Pour la première fois de son histoire, BlackBerry lancera vendredi un téléphone qui ne fonctionne pas sous son propre système d'exploitation, mais plutôt sous celui de Google, Android.

Il s'agit d'un compromis à plus d'un égard. Le plus grand écran tactile du nouvel appareil évoque le design de la plupart des téléphones intelligents sur le marché, tandis qu'un clavier physique coulissant vise les utilisateurs plus traditionnels des téléphones BlackBerry, qui voient dans ce clavier un des atouts les plus précieux des appareils du fabricant.

Avec ce nouvel appareil baptisé Priv, la société espère lancer une réflexion sur les informations personnelles partagées à l'insu des utilisateurs avec de tierces parties par l'entremise d'une variété d'applications.

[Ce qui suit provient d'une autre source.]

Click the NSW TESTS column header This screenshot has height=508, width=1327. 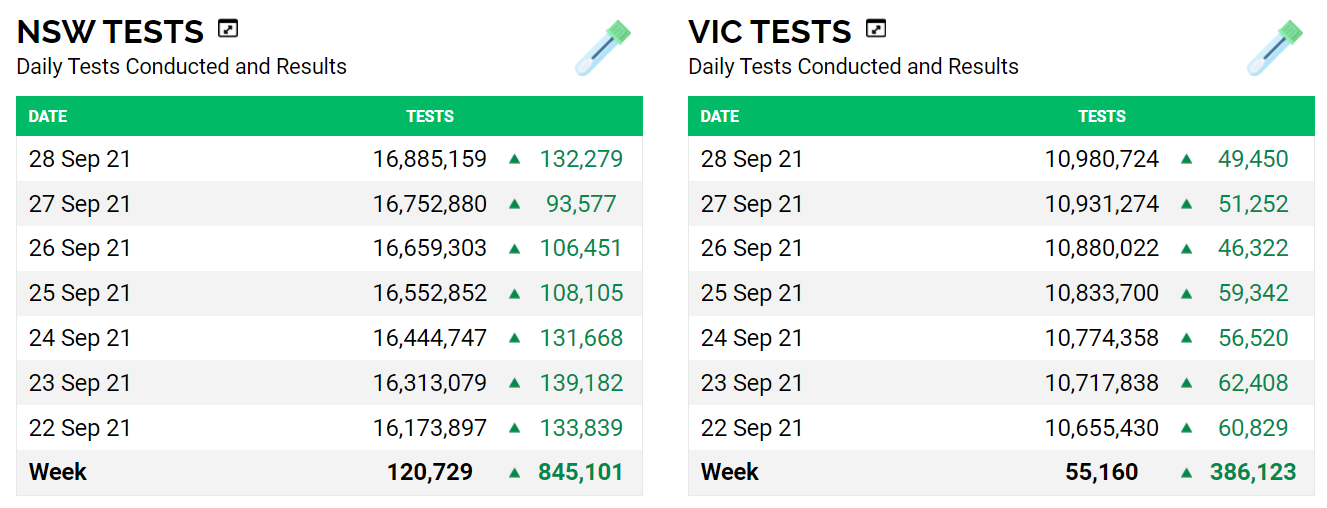[430, 116]
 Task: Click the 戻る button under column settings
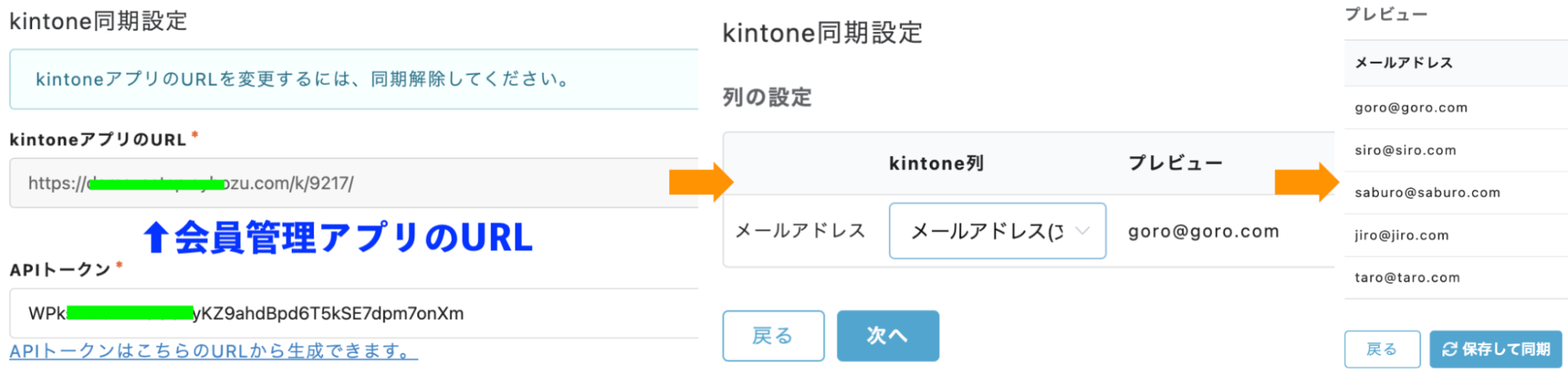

BlackBerry promet que le Priv aidera ses utilisateurs à savoir exactement qui a accès à leurs informations en surveillant la légitimité des applications et en leur indiquant combien de fois des services comme celui du réseau social Facebook et les jeux gratuits transmettent des détails comme les coordonnées GPS, les fichiers d'images ou des détails sur l'activation du micro.

Reste à savoir si ces propositions seront suffisantes pour convaincre les anciens amateurs de BlackBerry de rentrer au bercail.

BlackBerry a refusé pendant des années de fabriquer un téléphone Android, malgré les appels de certains analystes qui l'accusaient d'avoir une vision télescopique et d'ignorer une partie des plus gros problèmes avec ses propres appareils.

Le recours au système d'exploitation pour téléphones le plus populaire au monde résout un des plus grands problèmes du plus récent modèle de BlackBerry: le manque d'applications, ce qui le place à des années-lumière des autres téléphones qui peuvent, entre autres choses, visionner du contenu sur Netflix, partager des photos sur Instagram et interagir avec d'autres sur Snapchat.

Les dirigeants de BlackBerry ont tenté de surmonter cet obstacle, mais, avec chaque nouvelle année qui passait, il devenait de plus en plus difficile de faire abstraction de la vitesse à laquelle les appareils de la société s'éloignaient de ce que le grand public attend d'un téléphone intelligent.

Au cours des prochaines semaines, BlackBerry dévoilera une campagne de marketing qui ne comptera pas de grande cérémonie de lancement - l'argent sera plutôt investi dans des publicités pour la saison cruciale du magasinage du temps des Fêtes.

Mais l'objectif de BlackBerry - soit hausser ses ventes de téléphones - pourrait s'avérer être un énorme défi face aux géants de cette industrie, particulièrement les téléphones iPhone d'Apple et les appareils Galaxy de Samsung.

Cette année, une série de téléphones moins dispendieux, comme le Nexus de Google, ou les appareils de Sony et de LG, ont aussi gagné en popularité, ce qui pourrait compliquer encore davantage la tâche de BlackBerry, puisque le Priv est plus dispendieux - il se détaille à 899 $ sur la boutique en ligne de BlackBerry sans contrat avec un fournisseur de services de télécommunications.

Si les chiffres de ventes du Priv sont décevants, il ne faudra pas se surprendre de voir BlackBerry procéder à une nouvelle ronde de mises à pied et abandonner la fabrication de téléphones pour se concentrer davantage sur ses activités de licences de logiciels et de services.

«L'avenir des activités de combinés de BlackBerry dépend du succès ou de l'échec du Priv», a estimé l'analyste du secteur technologique Carmi Levy.

«Si cet appareil n'inverse pas le cours des ventes, il faudra s'attendre à une décision rapide dans la nouvelle année.»